Update the repository locally:

helm repo update

Prepare Values

Create a clearml-values.override.yaml file with the following content:

:::note In the following configuration, replace the <BASE_DOMAIN> placeholders with a valid domain that will have records pointing to the cluster's Ingress Controller. This will be the base domain for reaching your ClearML installation. :::

imageCredentials:
  password: "<CLEARML_DOCKERHUB_TOKEN>"
clearml:
  cookieDomain: "<BASE_DOMAIN>"
apiserver:
  ingress:
    enabled: true
    hostName: "api.<BASE_DOMAIN>"
  service:
    type: ClusterIP
fileserver:
  ingress:
    enabled: true
    hostName: "files.<BASE_DOMAIN>"
  service:
    type: ClusterIP
webserver:
  ingress:
    enabled: true
    hostName: "app.<BASE_DOMAIN>"
  service:
    type: ClusterIP
clearmlApplications:
  enabled: true

Install the Chart

Install the ClearML Enterprise Helm chart using the previous values override file.

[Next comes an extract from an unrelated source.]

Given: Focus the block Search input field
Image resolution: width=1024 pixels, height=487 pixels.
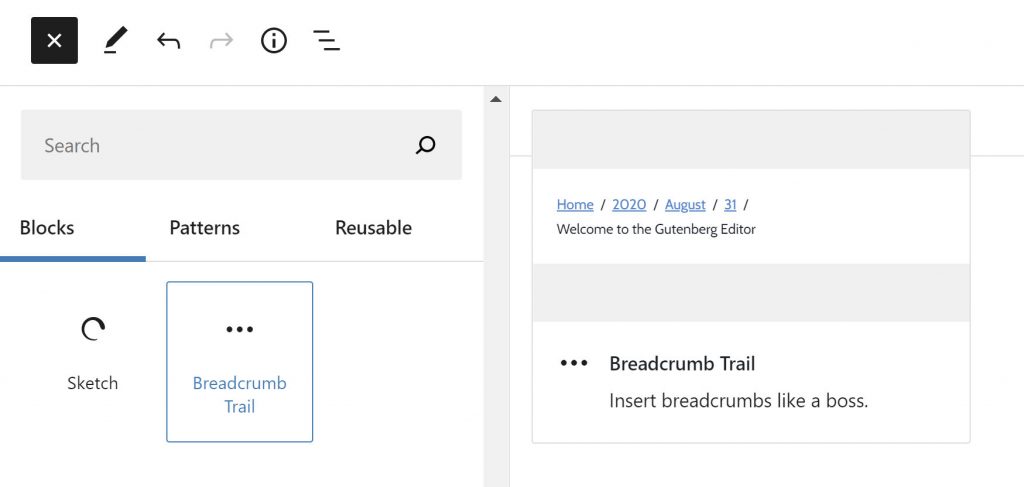Looking at the screenshot, I should tap(220, 146).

helm upgrade -i -n clearml clearml clearml-enterprise/clearml-enterprise --create-namespace -f clearml-values.override.yaml

Additional Configuration Options

:::note You can view the full set of available and documented values of the chart by running the following command:

helm show readme clearml-enterprise/clearml-enterprise
# or
helm show values clearml-enterprise/clearml-enterprise

:::

Default Secret Values

For improved security, all the internal credentials are auto-generated randomly and stored in a Secret in Kubernetes.

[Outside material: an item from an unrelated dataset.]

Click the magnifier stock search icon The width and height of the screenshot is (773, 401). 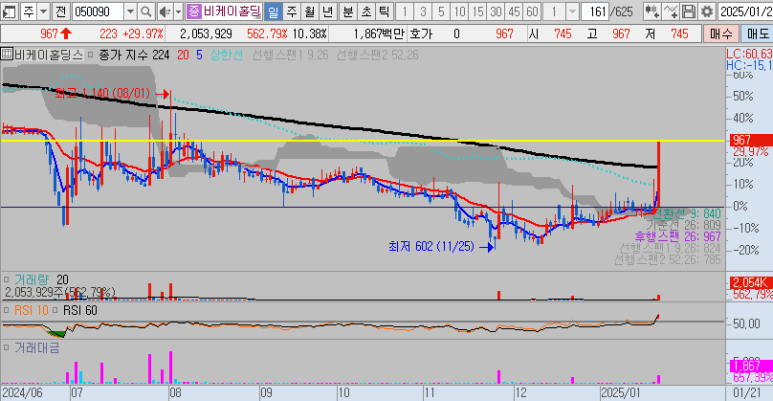tap(149, 12)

If you need to define your own credentials to be used instead, replace the default key and secret values in clearml-values.override.yaml.

clearml:
  # Replace the following values to use custom internal credentials.
  apiserverKey: ""
  apiserverSecret: ""
  fileserverKey: ""
  fileserverSecret: ""
  secureAuthTokenSecret: ""
  testUserKey: ""
  testUserSecret: ""

In a shell, if openssl is installed, you can use this simple command to generate random strings suitable as keys and secrets:

openssl rand -hex 16

Fixed Users

Enable and configure simple login with username and password in clearml-values.override.yaml. This is useful for simple PoC installations. This is an optional step in case the SSO (Identity provider) configuration is not performed.

Please note that this setup is not ideal for multi-tenant setups as fixed users will only be associated with the default tenant.

apiserver:
  additionalConfigs:
    apiserver.conf: |
      auth {
        fixed_users {
          enabled: true
          pass_hashed: false
          users: [
            {
              username: "my_user"
              password: "my_password"
              name: "My User"
              admin: true
            },
          ]
        }
      }

Next Steps

Once the ClearML Enterprise Server is up and running, proceed with installing the ClearML Enterprise Agent and AI App Gateway.